Вдохновлено ABAC и XAML

Описанный паттерн берет за основу принципы ABAC (Attribute-Based Access Control) и XAML.

На клиенте нужен ABAC, даже если на бэкенде RBAC

В этой статье вы можете прочитать чем концептуально отличаются ABAC (Attribute-Based Access Control) и RBAC (Role Based Access Control).

На Frontend'е нужна такая система доступов, которая однозначно будет указывать на предмет блокировок доступов в контексте пользовательского интерфейса.

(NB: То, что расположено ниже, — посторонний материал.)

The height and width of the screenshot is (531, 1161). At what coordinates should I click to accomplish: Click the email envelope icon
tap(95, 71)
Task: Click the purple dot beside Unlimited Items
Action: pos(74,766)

RBAC и даже ABAC, имплементированный на стороне API не будет зависеть от UI, который привносит свою дополнительную специфичность при расчете доступов.

В связи с этим, на клиенте необходимо перманентно использовать ABAC, доступы которого будут напрямую связаны со специфичностью UI.

Пример с RBAC на бэкенде

Предметная область

ЭДО

Роли

  • PaymentAccount
  • FreeAccount

Бизнес требование

Кнопка "Создать документ" доступна для пользователя с платным аккаунтом и если у него есть созданная организация.

Проблема

Из требования видно, что для вычисления доступа не хватает только одного знания о роле пользователя (роль PaymentAccount), необходимо дополнительно учитывать есть у пользователя организация.

Неверное решение

Добавить к кнопке дополнительный if на проверку организации. Это приведет к "размазыванию" логики доступов по приложению и последующую потерю контроля.

Правильное решение

Использование ABAC с permission docActions, который внутри будет проверять роль пользователя и наличие организации. docActions будет использоваться в необходимых частях приложения для проверки доступа к действиям на документом.

Пример с ABAC на бэкенде

Предметная область

ЭДО

Permissions с API

  • docActions

Бизнес требование

Кнопка "Создать документ" доступна для пользователя с платным аккаунтом и если он прошел двух факторную аутентификацию.

Проблема

В docActions на бэкенде проверяется оплачен ли аккаунт пользователя, но проверку на 2FA можно провести только в runtime при нажатии на саму кнопку.

Решение

Добавить в едином клиентском сервисе доступов дополнительную логику для docActions, которая будет проверять 2FA.